Riley mentally scoffed at her inability to see Emma as anything other than that twelve year old kid who'd needed her. Emma was an adult now, probably had kids and a husband and a white picket fence. Or she was in prison, as so many former kids of the system were. Either way, she wasn't little anymore, and Riley really needed to move on.
Thinking of her situation brought to mind a stanza of a well-loved poem.
The woods are lovely, dark and deep
But I have promises to keep
And miles to go before I sleep
And miles to go before I sleep
It was almost funny - right now it seemed hilarious to Riley - how she'd spent most of her life fighting to survive and now she longed for death. No doubt her father would be laughing at her from his spot in Hell. Looking back on things, it was startlingly obvious how all of this was his fault. She wouldn't be here if it weren't for him, after all. He would be proud, she supposed, that he was still able to inflict pain on her even after death.
Voices carried through the background of her awareness. She paid them little mind, as they spoke a language she didn't know. She hated the sound of them anyway.
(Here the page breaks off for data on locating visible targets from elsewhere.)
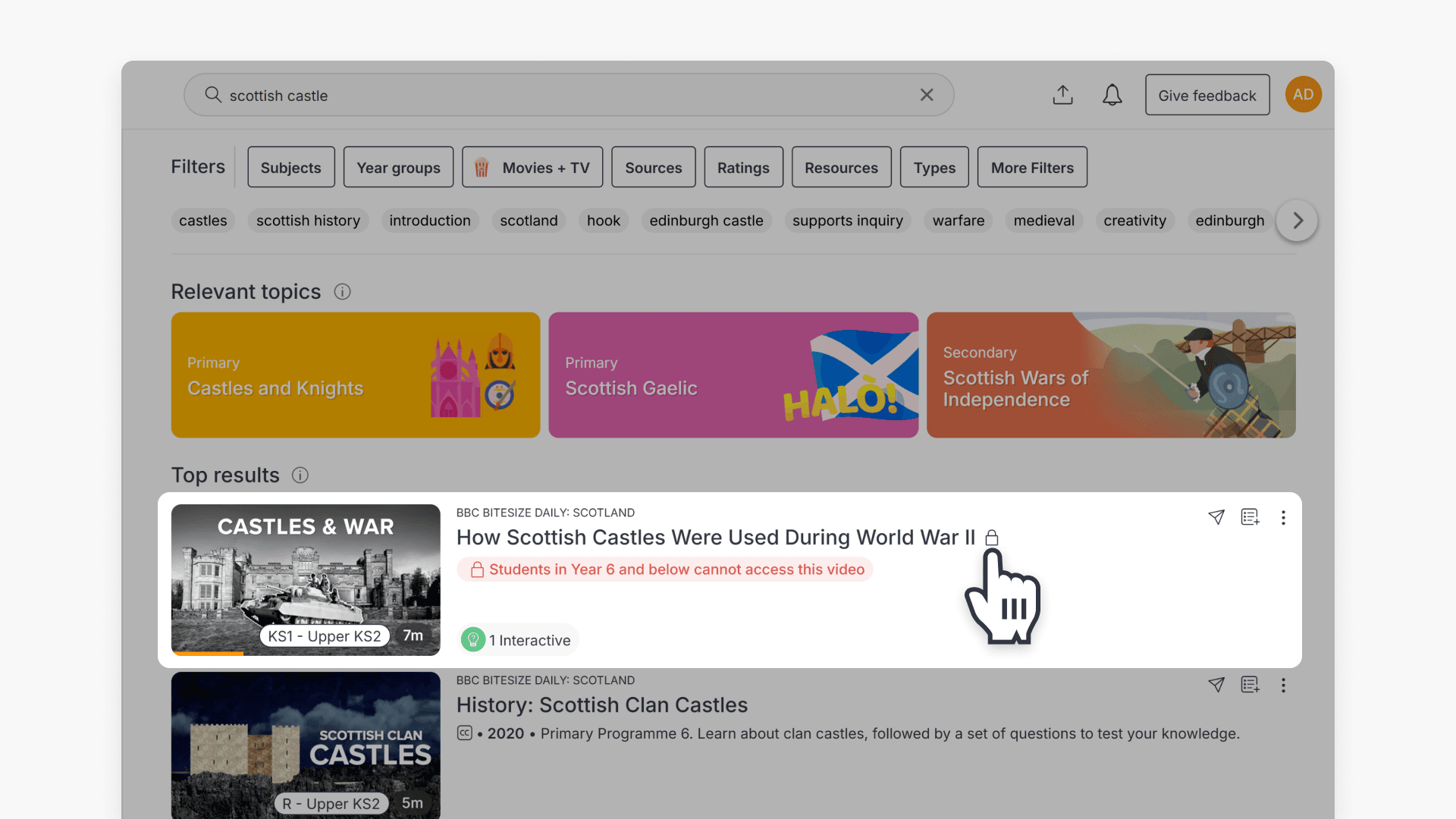
Task: Open three-dot menu for World War II video
Action: click(x=1283, y=517)
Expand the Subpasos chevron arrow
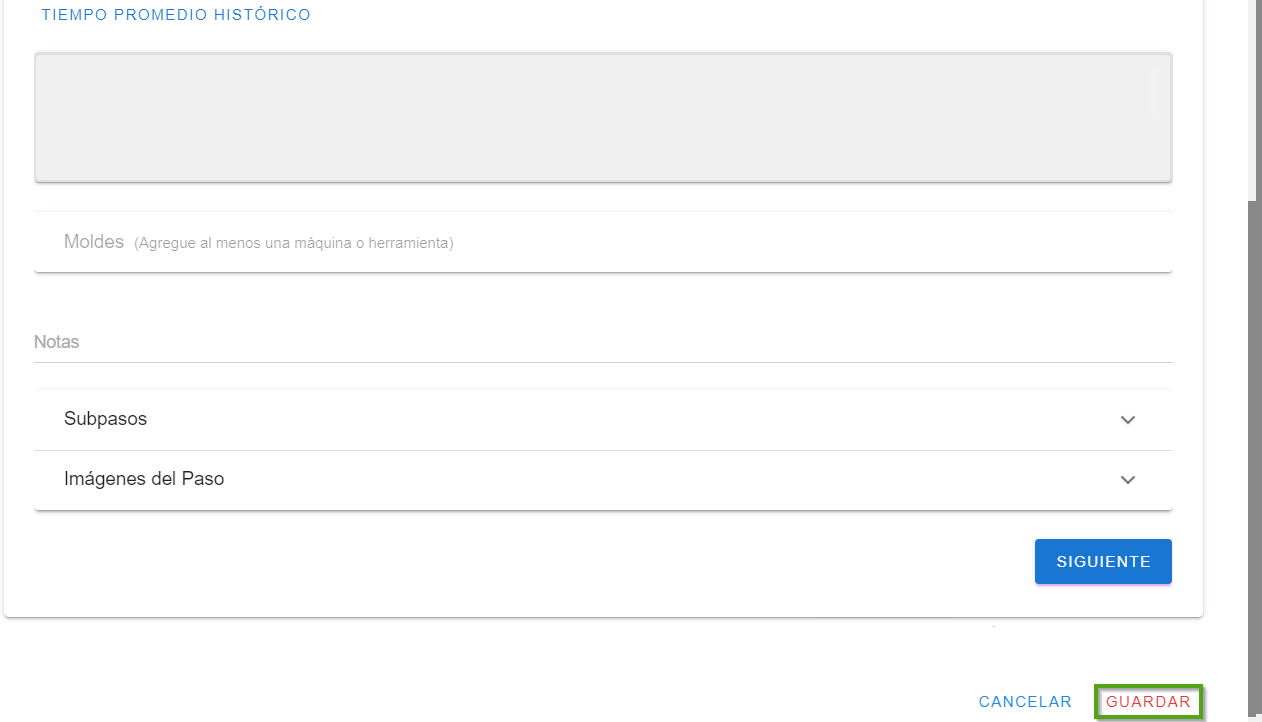1262x722 pixels. [x=1127, y=420]
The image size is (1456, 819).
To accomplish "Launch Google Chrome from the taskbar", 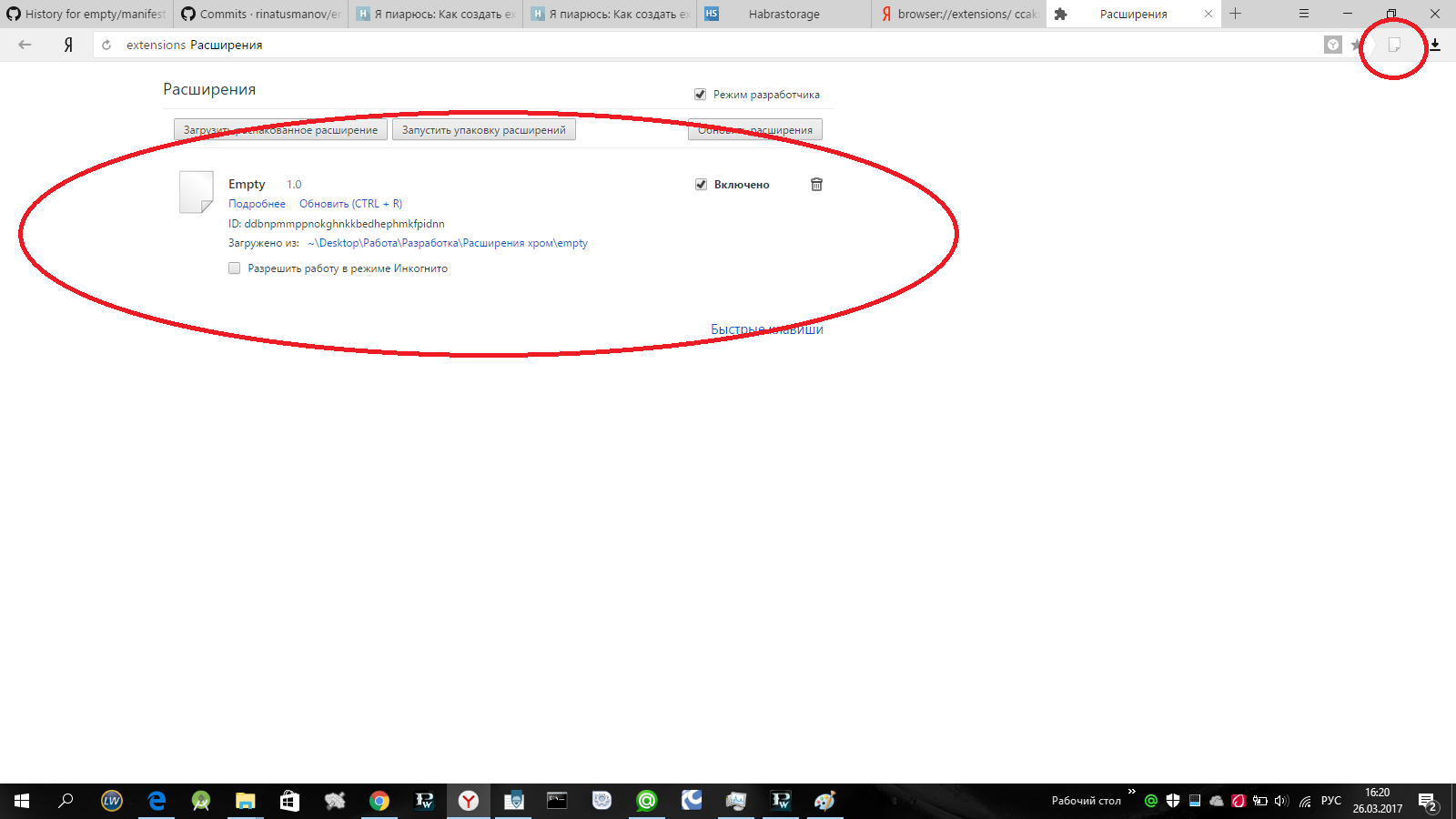I will [379, 801].
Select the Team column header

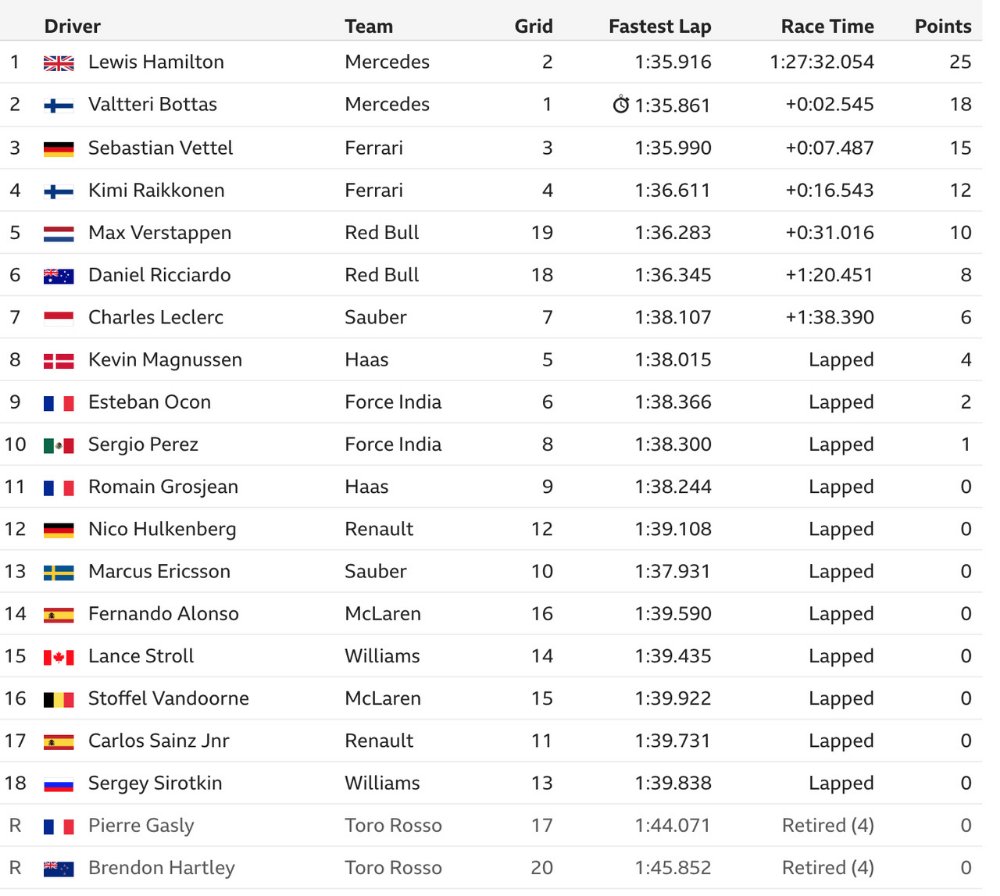pyautogui.click(x=369, y=26)
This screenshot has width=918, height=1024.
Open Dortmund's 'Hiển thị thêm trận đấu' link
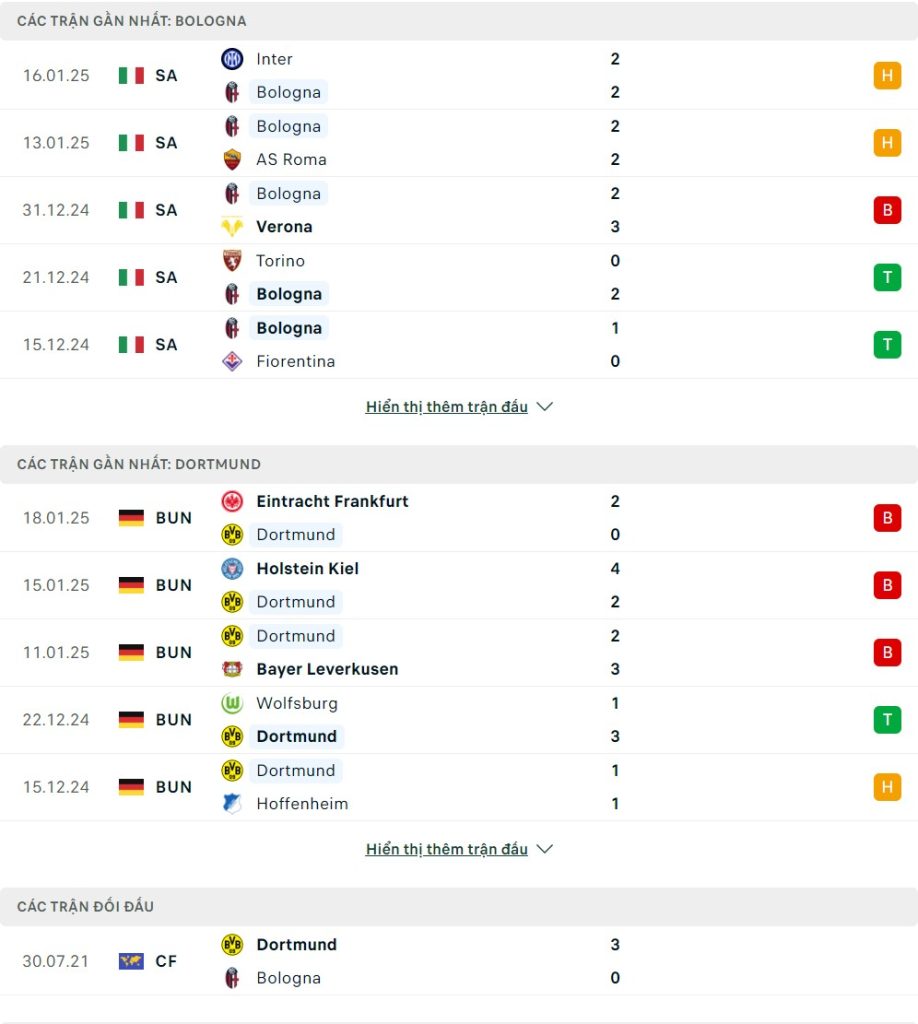click(447, 849)
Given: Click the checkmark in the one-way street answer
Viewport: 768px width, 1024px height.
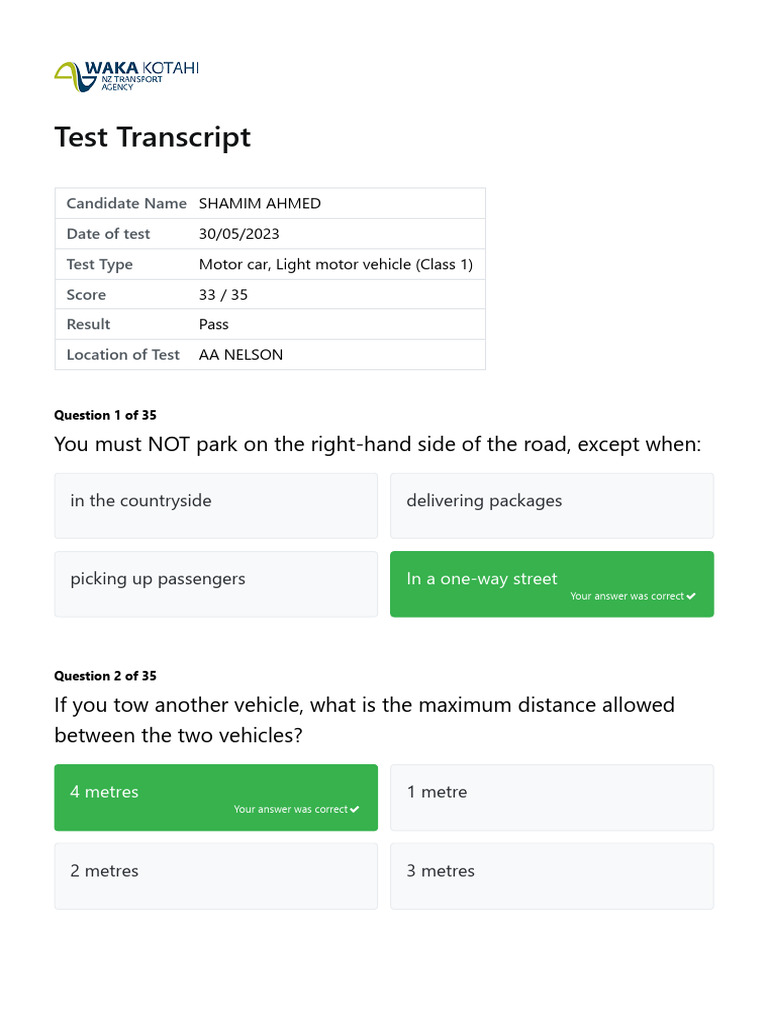Looking at the screenshot, I should pos(691,596).

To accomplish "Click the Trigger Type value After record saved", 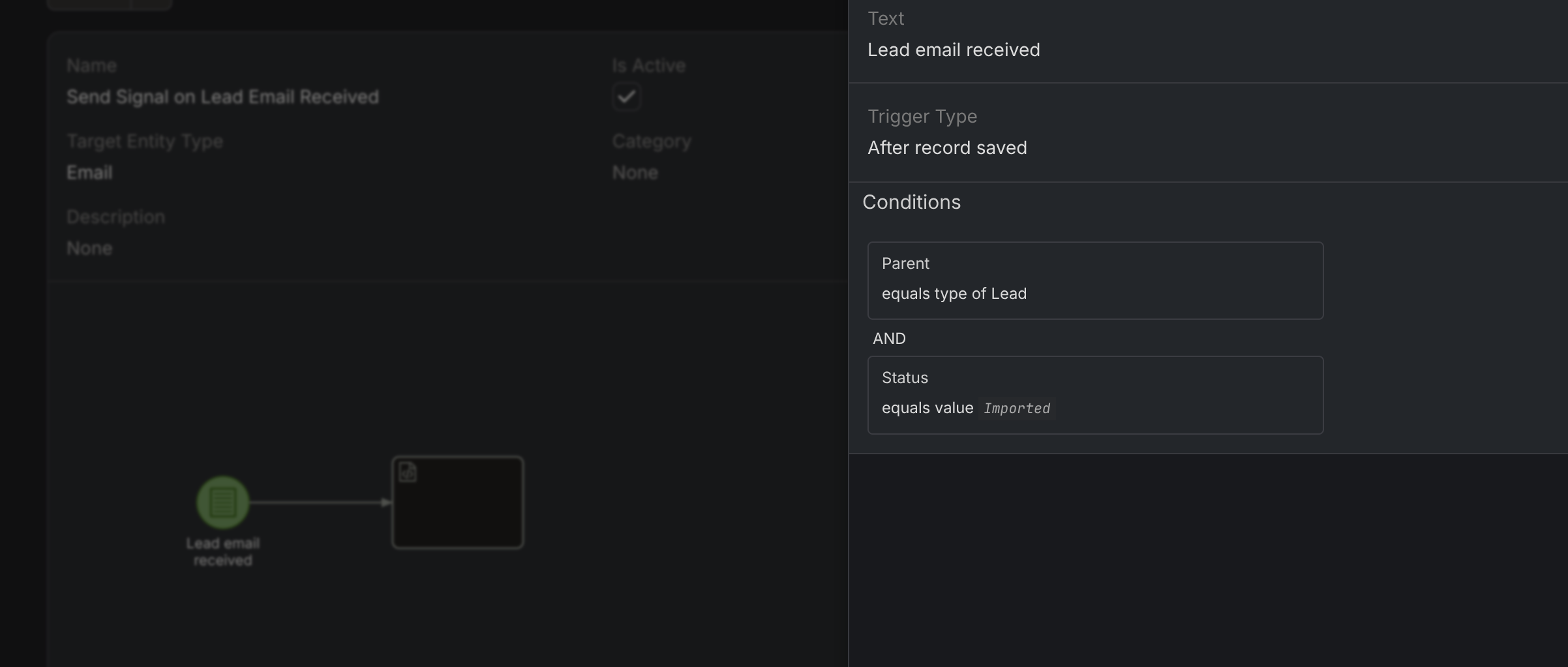I will pos(947,147).
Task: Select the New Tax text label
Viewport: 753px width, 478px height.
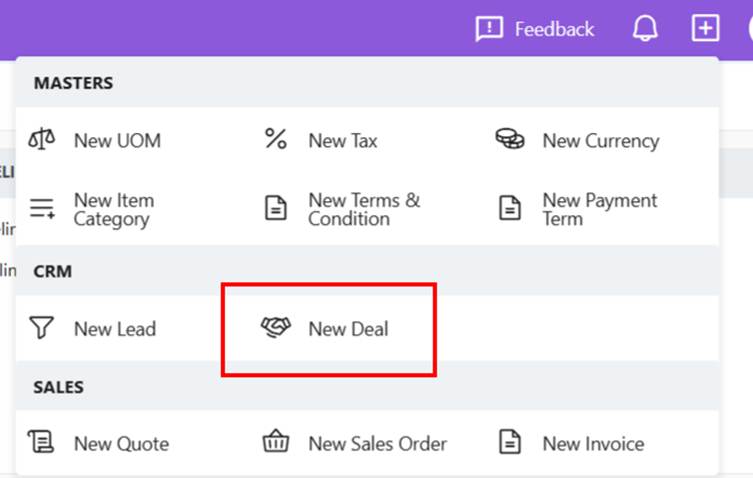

They were probably discussing new ways to torture her or saying something vulgar about women. That's what she always told herself, at least, because she couldn't think of them as human. It would break her.
Suddenly her blindfold was ripped away. The abrupt exposure to sunlight after days of darkness gave her a migraine, worse than the one she'd already been nursing. Something wet trickled from her nose. Everything was coming in too-bright flashes. Was she having a seizure? She wished she was blind.
A man was screaming at her, unintelligible words drenched in panic. He paused, and when she remained silent, something heavy slammed into the side of her face. The chair tipped over and she toppled with it. Her skin burned as it collided with the scalding hot sand. Her hair was yanked and suddenly she was upright again.
"I don't speak that shit," she mumbled, attempting to glare at her abuser through closed eyes.
More shouting, then an explosion. Then it all went black. Her last conscious thought was, Thank God.